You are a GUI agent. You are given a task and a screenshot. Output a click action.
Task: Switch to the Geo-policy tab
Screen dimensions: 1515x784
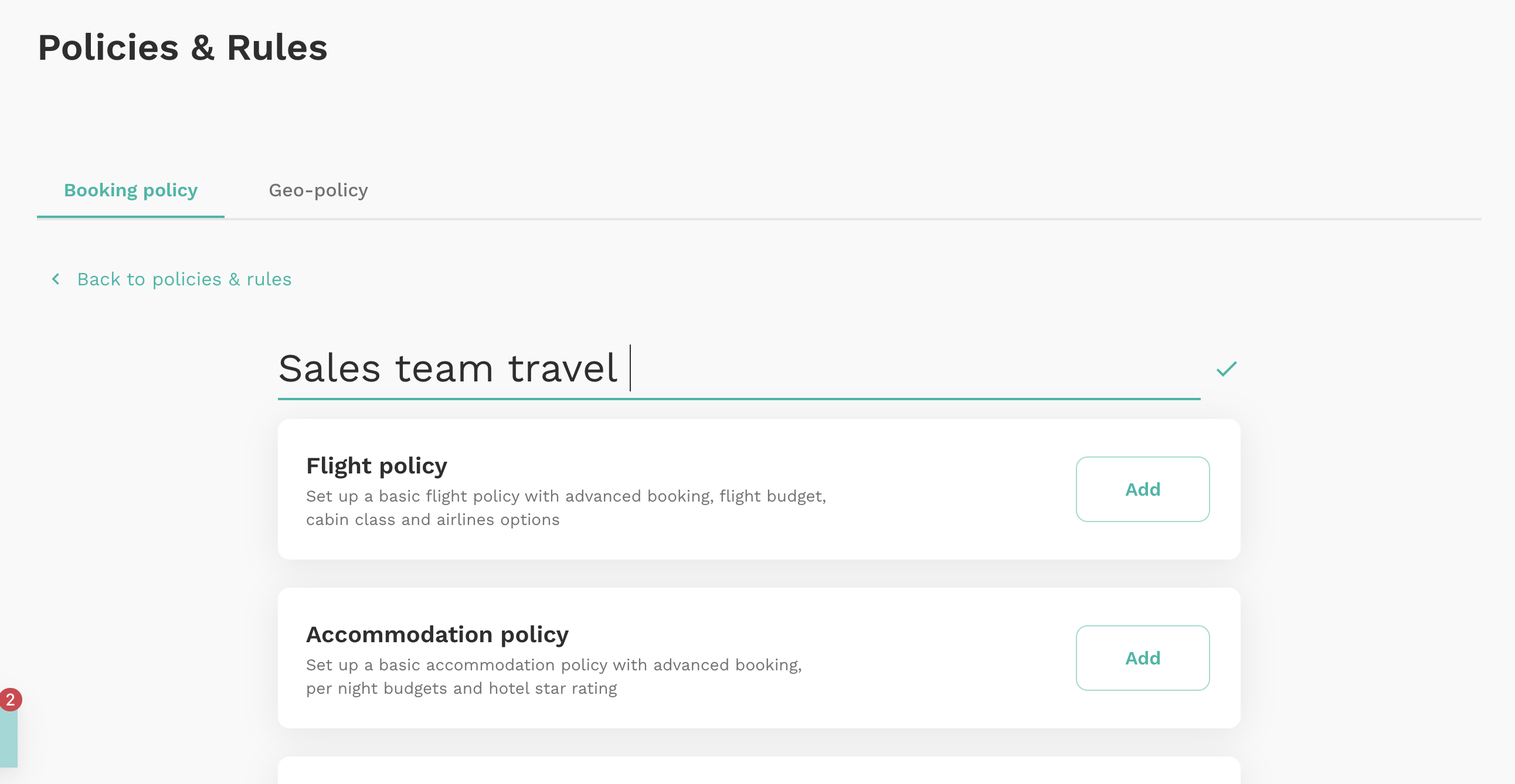(318, 190)
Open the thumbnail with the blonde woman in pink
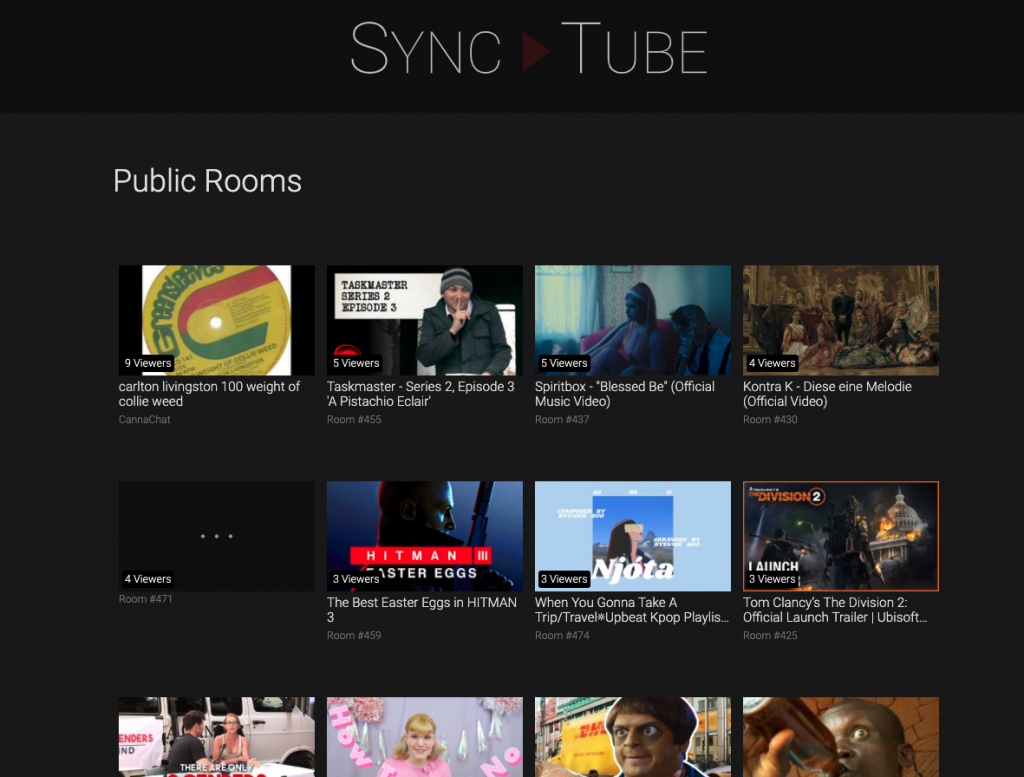The width and height of the screenshot is (1024, 777). coord(424,737)
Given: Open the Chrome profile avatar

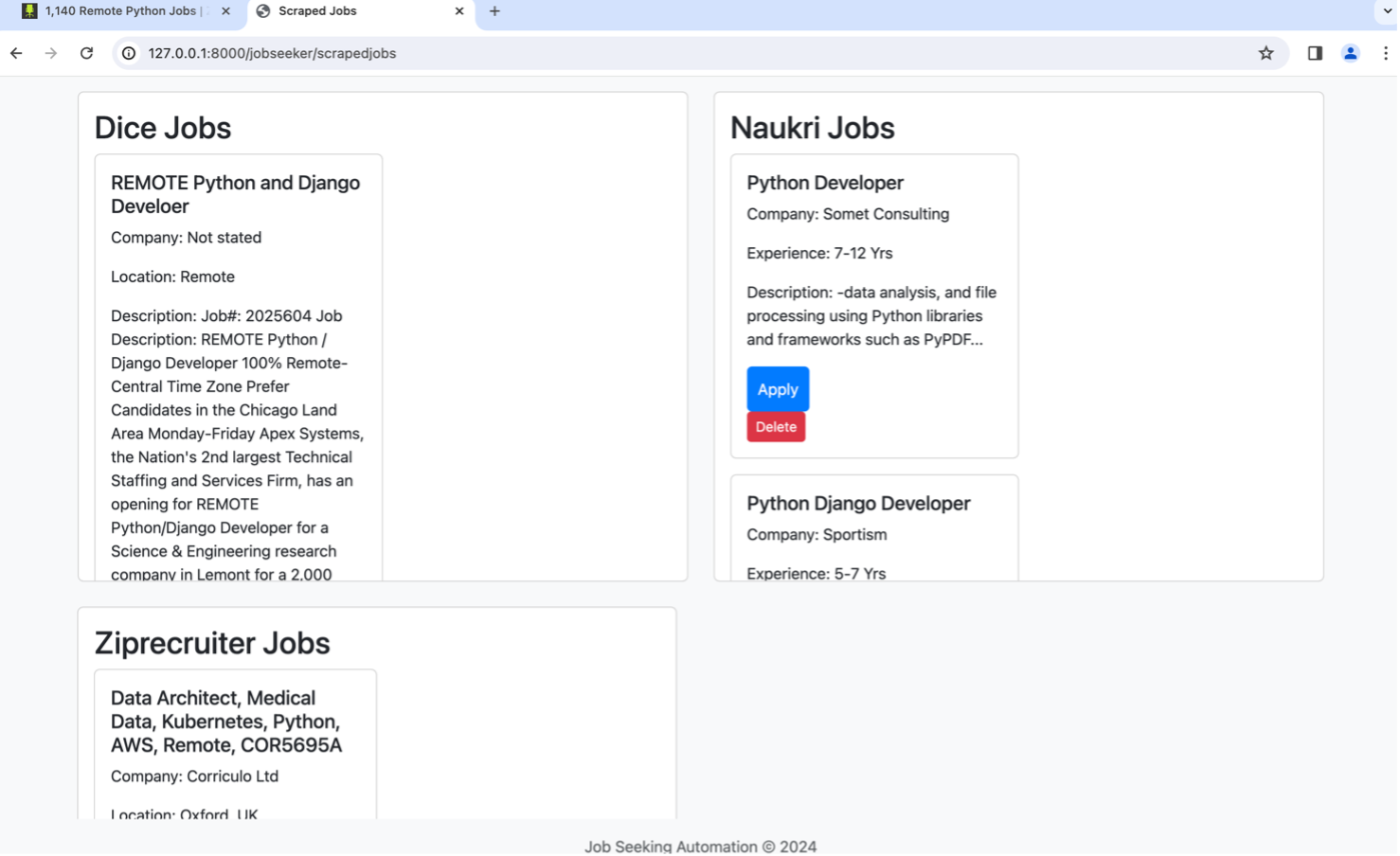Looking at the screenshot, I should [1350, 53].
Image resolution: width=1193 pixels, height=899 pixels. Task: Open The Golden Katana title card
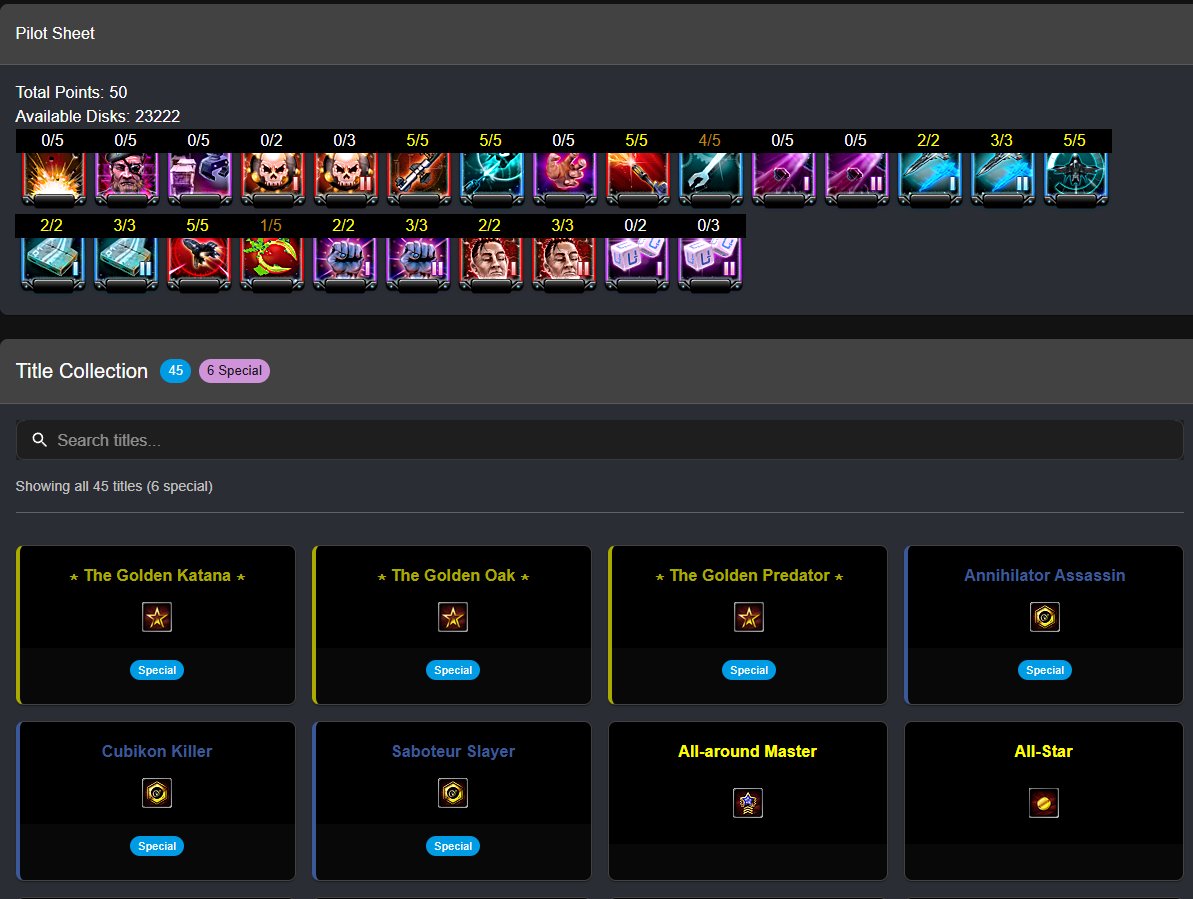tap(156, 624)
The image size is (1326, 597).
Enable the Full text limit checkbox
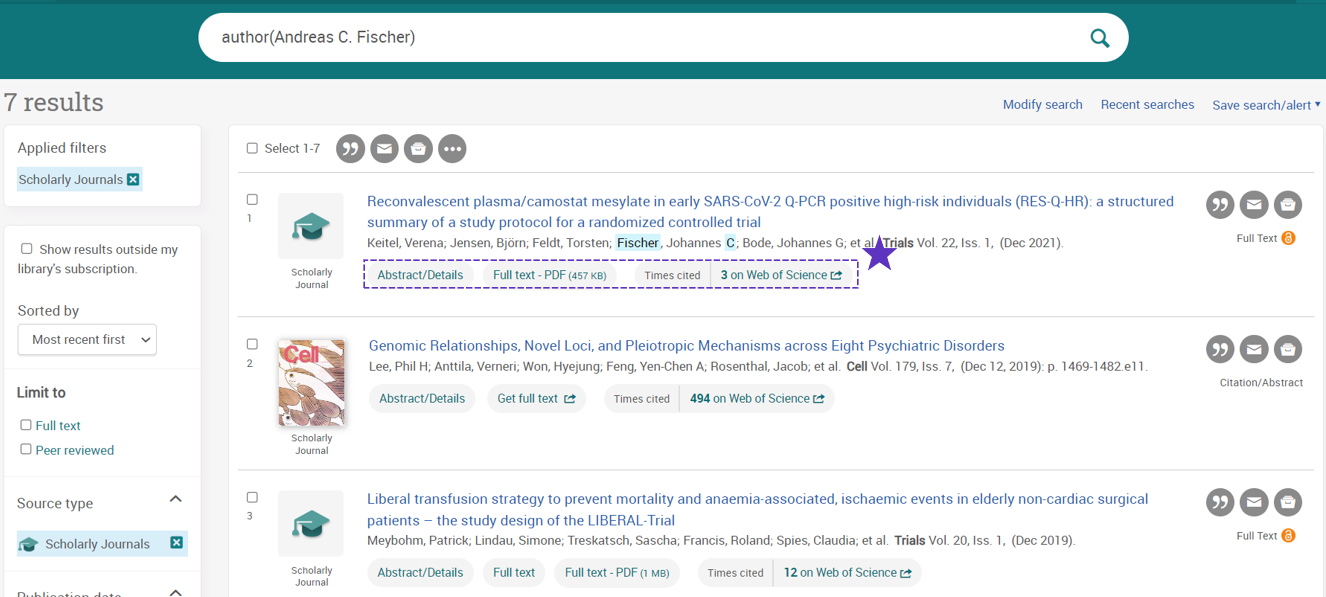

WHAT THE TASK REQUIRES — Please hand back every entry above exactly, with no images in the copy.

EXERCISE OUTPUT —
You are a GUI agent. You are given a task and a screenshot. Output a click action.
Task: Switch to the Geo-policy tab
Screen dimensions: 1515x784
(318, 190)
Open the thumbnail with the blonde woman in pink
The width and height of the screenshot is (1024, 777). coord(424,737)
Given: Open the Chrome profile avatar

Looking at the screenshot, I should [1350, 53].
Image resolution: width=1193 pixels, height=899 pixels. Task: Open The Golden Katana title card
tap(156, 624)
The image size is (1326, 597).
Enable the Full text limit checkbox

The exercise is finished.